A hobbyist-run website and its small Gitea instance were briefly knocked out by aggressive scraping bots that flooded Nginx access logs with repeated GETs for commit files, driving CPU to near-100% as Fail2ban struggled to keep up. The attackers used trivially spoofable headers (e.g., “Mozilla/5.0 (Macintosh; Intel Mac OS X 10_15_7) … Chrome/140.0.0.0”) and rotated IPs from a single /16 block (47.79.0.0/16, AS45102 – Alibaba), so simple UA checks and per-IP bans were ineffective. Live mitigation required an immediate iptables drop of the entire range (sudo iptables -I INPUT -s 47.79.0.0/16 -j DROP); tailing/grepping access.log to auto-ban was too slow. The author is weighing heavier tools (Anubis), Cloudflare/WAFs or migrating Gitea offsite (Codeberg), but worries about centralization and privacy trade-offs.
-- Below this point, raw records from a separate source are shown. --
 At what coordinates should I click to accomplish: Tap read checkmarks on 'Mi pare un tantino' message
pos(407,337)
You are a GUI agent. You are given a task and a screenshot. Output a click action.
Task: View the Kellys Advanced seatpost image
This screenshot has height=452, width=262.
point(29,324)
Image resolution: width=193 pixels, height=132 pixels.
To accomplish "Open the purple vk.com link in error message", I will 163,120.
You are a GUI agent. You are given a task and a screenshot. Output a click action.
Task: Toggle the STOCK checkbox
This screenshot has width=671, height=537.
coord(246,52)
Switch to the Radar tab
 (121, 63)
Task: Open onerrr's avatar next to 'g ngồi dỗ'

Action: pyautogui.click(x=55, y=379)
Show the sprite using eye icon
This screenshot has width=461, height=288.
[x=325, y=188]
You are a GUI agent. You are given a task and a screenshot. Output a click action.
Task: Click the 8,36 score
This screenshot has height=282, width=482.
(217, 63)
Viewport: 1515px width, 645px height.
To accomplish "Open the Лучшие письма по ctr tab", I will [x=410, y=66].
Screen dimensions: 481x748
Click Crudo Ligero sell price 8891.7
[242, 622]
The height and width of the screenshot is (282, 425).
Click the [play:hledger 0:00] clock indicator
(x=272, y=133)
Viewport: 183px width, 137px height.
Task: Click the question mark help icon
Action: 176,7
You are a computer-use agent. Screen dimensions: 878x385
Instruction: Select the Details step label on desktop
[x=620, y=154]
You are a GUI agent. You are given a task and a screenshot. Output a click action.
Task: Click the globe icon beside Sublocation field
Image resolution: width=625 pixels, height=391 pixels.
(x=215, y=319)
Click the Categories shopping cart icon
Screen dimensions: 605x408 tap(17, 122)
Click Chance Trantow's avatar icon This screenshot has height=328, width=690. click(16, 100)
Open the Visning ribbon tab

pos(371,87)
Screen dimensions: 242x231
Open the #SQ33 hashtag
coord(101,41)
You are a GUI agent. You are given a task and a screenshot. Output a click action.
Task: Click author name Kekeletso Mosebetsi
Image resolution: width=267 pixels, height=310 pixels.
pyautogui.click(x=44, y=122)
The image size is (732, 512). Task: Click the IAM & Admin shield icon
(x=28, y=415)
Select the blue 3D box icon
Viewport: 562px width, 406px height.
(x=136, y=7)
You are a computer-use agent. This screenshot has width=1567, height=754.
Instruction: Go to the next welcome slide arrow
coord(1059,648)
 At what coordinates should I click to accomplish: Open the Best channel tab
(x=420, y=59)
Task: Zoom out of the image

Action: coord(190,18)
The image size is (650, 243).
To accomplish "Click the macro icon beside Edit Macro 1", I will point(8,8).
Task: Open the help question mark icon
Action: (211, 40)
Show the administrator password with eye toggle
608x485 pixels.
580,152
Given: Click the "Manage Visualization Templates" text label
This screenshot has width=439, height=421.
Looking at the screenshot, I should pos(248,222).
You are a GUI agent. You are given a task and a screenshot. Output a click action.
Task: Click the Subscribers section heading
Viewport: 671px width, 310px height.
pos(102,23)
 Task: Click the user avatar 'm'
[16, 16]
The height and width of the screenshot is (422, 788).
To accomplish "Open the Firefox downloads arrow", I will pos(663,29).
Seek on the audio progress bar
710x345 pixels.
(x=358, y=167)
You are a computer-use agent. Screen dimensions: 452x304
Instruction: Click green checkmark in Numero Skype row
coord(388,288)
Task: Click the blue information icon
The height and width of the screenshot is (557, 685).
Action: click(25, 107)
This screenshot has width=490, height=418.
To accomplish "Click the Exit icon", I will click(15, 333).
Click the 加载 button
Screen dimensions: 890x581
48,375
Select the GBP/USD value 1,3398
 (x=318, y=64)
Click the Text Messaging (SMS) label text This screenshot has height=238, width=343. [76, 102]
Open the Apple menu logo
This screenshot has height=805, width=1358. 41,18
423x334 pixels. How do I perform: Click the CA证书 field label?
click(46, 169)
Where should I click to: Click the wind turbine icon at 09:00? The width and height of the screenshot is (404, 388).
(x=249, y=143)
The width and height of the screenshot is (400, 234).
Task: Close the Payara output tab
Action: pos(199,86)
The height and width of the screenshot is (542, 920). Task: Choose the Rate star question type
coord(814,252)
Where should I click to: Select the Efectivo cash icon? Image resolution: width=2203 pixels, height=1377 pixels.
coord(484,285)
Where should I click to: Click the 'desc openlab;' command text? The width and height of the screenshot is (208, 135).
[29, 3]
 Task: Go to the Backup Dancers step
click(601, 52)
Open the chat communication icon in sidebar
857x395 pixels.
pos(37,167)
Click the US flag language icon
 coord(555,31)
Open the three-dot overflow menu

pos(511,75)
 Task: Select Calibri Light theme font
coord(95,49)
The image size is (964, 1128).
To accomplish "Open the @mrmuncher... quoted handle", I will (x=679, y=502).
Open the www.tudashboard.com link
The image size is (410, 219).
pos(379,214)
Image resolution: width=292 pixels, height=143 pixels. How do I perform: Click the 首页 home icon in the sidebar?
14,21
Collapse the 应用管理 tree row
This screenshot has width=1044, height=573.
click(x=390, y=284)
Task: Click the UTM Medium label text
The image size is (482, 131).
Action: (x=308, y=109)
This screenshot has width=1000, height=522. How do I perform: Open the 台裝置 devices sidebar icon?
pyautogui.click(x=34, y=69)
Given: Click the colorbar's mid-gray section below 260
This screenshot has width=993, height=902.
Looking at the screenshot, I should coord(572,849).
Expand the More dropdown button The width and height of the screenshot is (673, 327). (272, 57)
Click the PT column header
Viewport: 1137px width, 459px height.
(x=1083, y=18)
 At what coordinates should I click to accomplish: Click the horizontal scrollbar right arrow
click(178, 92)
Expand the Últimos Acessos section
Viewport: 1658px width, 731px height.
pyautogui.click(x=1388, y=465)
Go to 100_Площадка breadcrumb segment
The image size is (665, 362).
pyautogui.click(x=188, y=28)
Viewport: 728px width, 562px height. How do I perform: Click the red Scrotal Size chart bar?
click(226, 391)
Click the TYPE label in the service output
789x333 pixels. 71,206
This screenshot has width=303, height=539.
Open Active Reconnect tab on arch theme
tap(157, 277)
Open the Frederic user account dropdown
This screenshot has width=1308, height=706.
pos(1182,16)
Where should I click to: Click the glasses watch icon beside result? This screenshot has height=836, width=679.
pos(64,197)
For the AI/ML community this matters because large-scale scrapers powering model training increasingly burden and harvest content from small, distributed sites, degrading the open web and discouraging self-hosting. Technical takeaways: user-agent strings are unreliable, log-based reactive banning can be overwhelmed, and mitigation needs to operate at the network edge (CDN/WAF, upstream rate-limits, ipset/netfilter blocks, or fast anomaly detection) rather than solely on the origin host. The incident illustrates a broader ecosystem risk: hobbyist infrastructure is fragile against automated scraping, pushing content into centralized platforms that are easier to protect — and easier for large-scale data collection.